LES SCIENCES SOCIALES EN VOIE DE DISPARITION

LES SCIENCES SOCIALES EN VOIE DE DISPARITION

LES SCIENCES SOCIALES EN VOIE DE DISPARITION

 

Thierry Foucart

 

La motion de l’association française de sociologie votée en assemblée générale le 6 juillet 2023, donnée in extenso ci-dessous, m’a laissé pantois. J’ai cru lire un pamphlet de la France Insoumise ou du Comité vérité et justice pour Adama.

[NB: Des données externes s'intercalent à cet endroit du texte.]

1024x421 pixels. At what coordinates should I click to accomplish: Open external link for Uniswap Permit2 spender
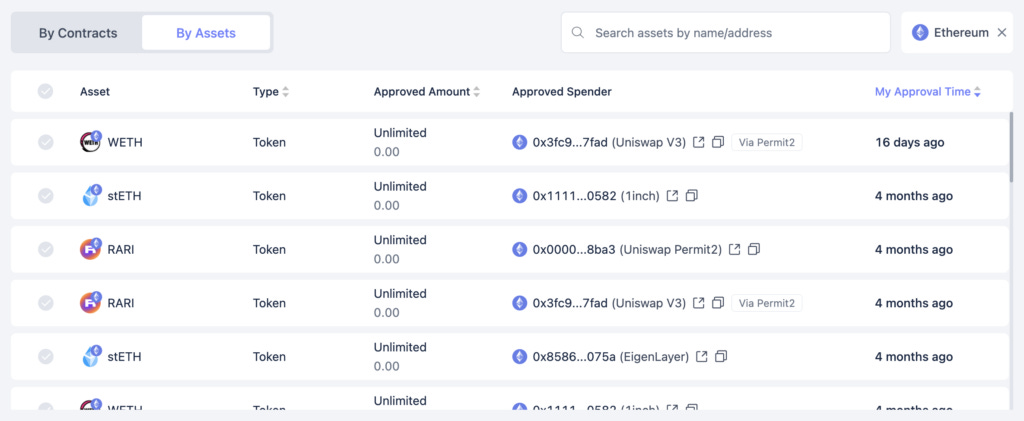(734, 249)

Ce genre de discours montre la médiocrité intellectuelle d’un certain nombre de sociologues qui confondent leurs opinions politiques avec l’analyse sociologique, revendiquent le monopole de la vérité et n’hésitent pas à s’impliquer en tant que scientifiques dans les débats. Ils oublient complètement toutes les règles qui donnent une forme de scientificité aux discours des sciences de l’homme et de la société, exprimées par Max Weber et Émile Durkheim au début du xxe siècle, complétées et approfondies par Raymond Aron qui fustigeait « l’attitude des intellectuels, impitoyables aux défaillances des démocraties, indulgents aux plus grands crimes pourvu qu’ils soient commis au nom des bonnes doctrines », Raymond Boudon et bien d’autres sociologues contemporains. C’est un renouvellement du discours marxiste des années 1970 qui prétendait à la même scientificité que celle des sciences exactes et occultait complètement la réalité soviétique pourtant dévoilée par Khrouchtchev en 1956.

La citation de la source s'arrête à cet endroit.